● What you should do
Swap every "Viewport" in the listing below for "Display", and reproduce all other lines unchanged.

--- start of Task material ---

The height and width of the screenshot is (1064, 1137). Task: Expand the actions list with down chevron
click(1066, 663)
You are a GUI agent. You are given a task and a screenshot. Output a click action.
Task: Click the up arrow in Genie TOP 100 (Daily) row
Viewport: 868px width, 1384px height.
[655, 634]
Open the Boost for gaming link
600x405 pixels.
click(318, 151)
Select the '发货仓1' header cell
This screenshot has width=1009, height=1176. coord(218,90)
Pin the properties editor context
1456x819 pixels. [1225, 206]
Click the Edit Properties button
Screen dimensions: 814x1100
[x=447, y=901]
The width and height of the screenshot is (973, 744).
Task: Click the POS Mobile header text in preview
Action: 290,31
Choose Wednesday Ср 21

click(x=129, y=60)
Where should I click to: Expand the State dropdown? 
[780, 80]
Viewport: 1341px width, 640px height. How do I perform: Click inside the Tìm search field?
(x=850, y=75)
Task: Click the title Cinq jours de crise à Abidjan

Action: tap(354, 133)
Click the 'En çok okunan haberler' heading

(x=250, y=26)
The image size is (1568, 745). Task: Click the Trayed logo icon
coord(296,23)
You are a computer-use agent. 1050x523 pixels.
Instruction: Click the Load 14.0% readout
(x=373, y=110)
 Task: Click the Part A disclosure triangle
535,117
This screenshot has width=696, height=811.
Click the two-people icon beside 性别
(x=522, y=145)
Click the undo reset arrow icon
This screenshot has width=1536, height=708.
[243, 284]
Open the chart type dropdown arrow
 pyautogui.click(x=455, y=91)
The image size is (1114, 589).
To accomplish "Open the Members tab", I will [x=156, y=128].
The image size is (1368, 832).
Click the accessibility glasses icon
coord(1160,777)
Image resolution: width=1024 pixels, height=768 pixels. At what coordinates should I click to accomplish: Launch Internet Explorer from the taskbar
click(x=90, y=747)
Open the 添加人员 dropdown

--- end of Task material ---

● The reply
The height and width of the screenshot is (1064, 1137). Task: Expand the actions list with down chevron
click(1066, 663)
You are a GUI agent. You are given a task and a screenshot. Output a click action.
Task: Click the up arrow in Genie TOP 100 (Daily) row
Display: 868px width, 1384px height.
[655, 634]
Open the Boost for gaming link
600x405 pixels.
click(318, 151)
Select the '发货仓1' header cell
This screenshot has width=1009, height=1176. coord(218,90)
Pin the properties editor context
1456x819 pixels. [1225, 206]
Click the Edit Properties button
Screen dimensions: 814x1100
[x=447, y=901]
The width and height of the screenshot is (973, 744).
Task: Click the POS Mobile header text in preview
Action: 290,31
Choose Wednesday Ср 21

click(x=129, y=60)
Where should I click to: Expand the State dropdown? 
[780, 80]
Display: 1341px width, 640px height. How do I perform: Click inside the Tìm search field?
(x=850, y=75)
Task: Click the title Cinq jours de crise à Abidjan

Action: tap(354, 133)
Click the 'En çok okunan haberler' heading

(x=250, y=26)
The image size is (1568, 745). Task: Click the Trayed logo icon
coord(296,23)
You are a computer-use agent. 1050x523 pixels.
Instruction: Click the Load 14.0% readout
(x=373, y=110)
 Task: Click the Part A disclosure triangle
535,117
This screenshot has width=696, height=811.
Click the two-people icon beside 性别
(x=522, y=145)
Click the undo reset arrow icon
This screenshot has width=1536, height=708.
[243, 284]
Open the chart type dropdown arrow
 pyautogui.click(x=455, y=91)
The image size is (1114, 589).
To accomplish "Open the Members tab", I will [x=156, y=128].
The image size is (1368, 832).
Click the accessibility glasses icon
coord(1160,777)
Image resolution: width=1024 pixels, height=768 pixels. At what coordinates should I click to accomplish: Launch Internet Explorer from the taskbar
click(x=90, y=747)
Open the 添加人员 dropdown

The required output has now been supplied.